The essays are presented in four parts: "empowering the individual", "improving interpersonal interactions", "mastering projects", and "changing the organization". Based on the number of dog ears following the reading of this book, this reviewer especially enjoyed parts one and four, and essays "Do I Want to Take this Crunch Project?" by Sharon Marsh Roberts and Ken Roberts, and "Modeling Organizational Change" by Esther Derby. In the first, Roberts and Roberts draw a distinction between "crunch projects" and "pseudo-crunch projects" and how to navigate the circumstances surrounding each type of project. While Edward Yourdon's "Death March" (see my review) discusses crunch projects at length, the authors here simplify the definition of crunch project by explaining that these types of project exhibit two requirements or constraints: (1) "there are major negative consequences if the project's deadline is not met", and (2) "given the constraints of the project, the allocated resources (time, money, or people) are significantly smaller than those required to fulfill the needs of the sponsor and the customers". The ability to distinguish between the crunch project and pseudo-crunch project is important because commensurate recognition is awarded to those who complete crunch projects, but few will acknowledge efforts of the team toward a pseudo-crunch project. Not only do pseudo-crunch projects typically exhibit "pseudo-deadlines" where internal management picks a date, but there are no significant impacts on profits or external relationships if the date is missed, pseudo-crunch projects bring by their very nature personal loss and no balancing gain.
In "Modeling Organizational Change", Derby explains that when a problem exists in the way a work group functions, confronting that problem necessitates organizational change, and "by taking a critical look at your process and using some theories from organizational design, you can fix that problem - and improve your organization's ability to deliver high-quality results". Because even small systems are very complex, any action in this regard can affect more than one variable in the system, so understanding the interplay of these factors and identifying the manner in which one desires to guide the system in a particular direction are important when designing organizational change.

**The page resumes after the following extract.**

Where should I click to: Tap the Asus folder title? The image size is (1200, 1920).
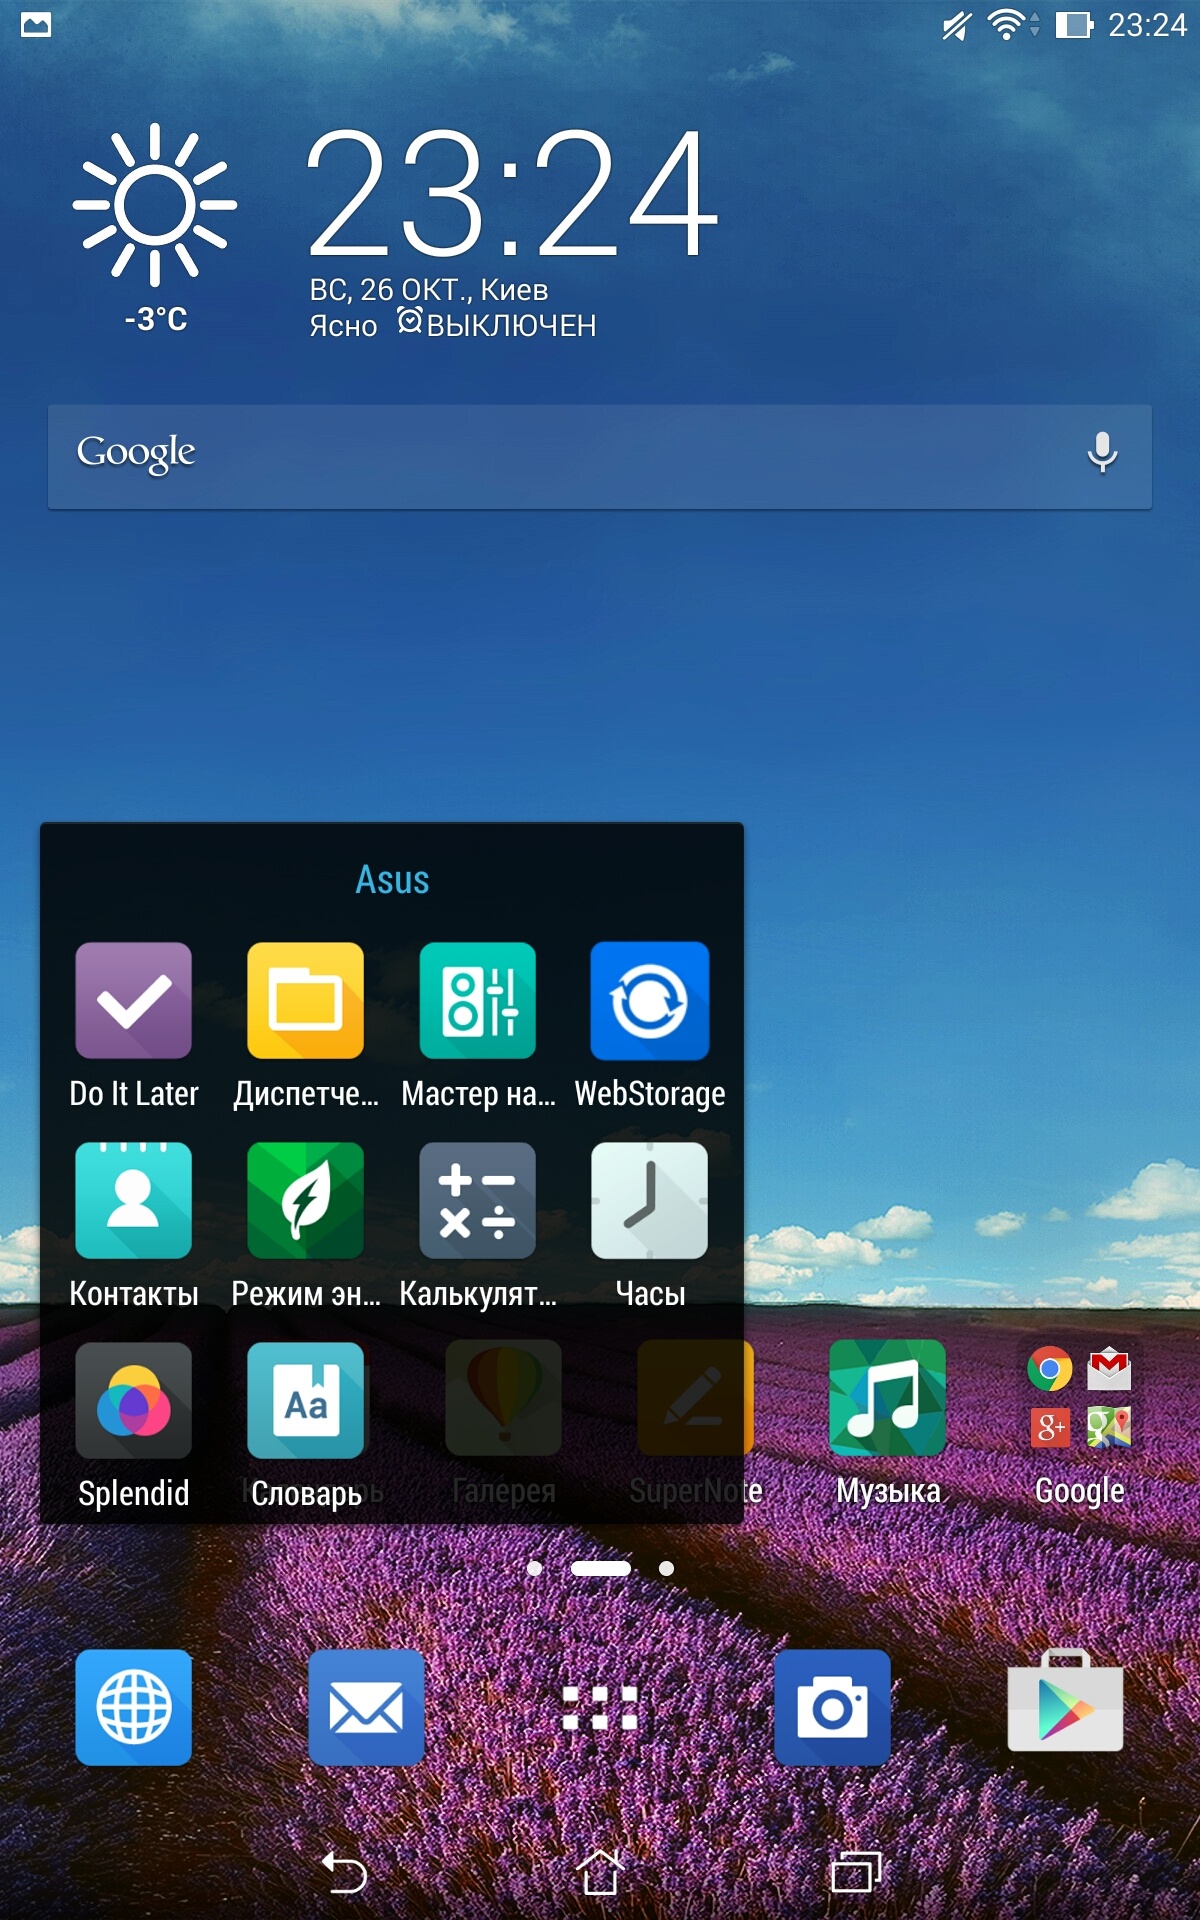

The relatively simple examples that Derby provides to explain circular causation and corrective action are written well, and the example and accompanying diagrams that she walks through are effective in explaining her points. Other essays that this reviewer especially enjoyed were (3) "Solving Other People's Problems" by Don Gray, where the author explains "The Pause Principle", "The Pay Attention Principle", "The Partnership Principle", "The Passion Principle", and "The Person Principle", (4) "The Perils of Parallel Projects" by Johanna Rothman, where the author discusses context switching alongside a table from Weinberg's "Quality Software Management, Volume 1" that exhibits data on how much time is truly available to an individual splitting their time across multiple projects, and (6) "Life as a Software Architect" by Bob King, where the author offers a discussion of the software architect role that explains what helps him avoid what he calls the "technical trap" - three metrics called "The Visibility Ratio", "The Conflict Metric", and "The Anxiety Metric".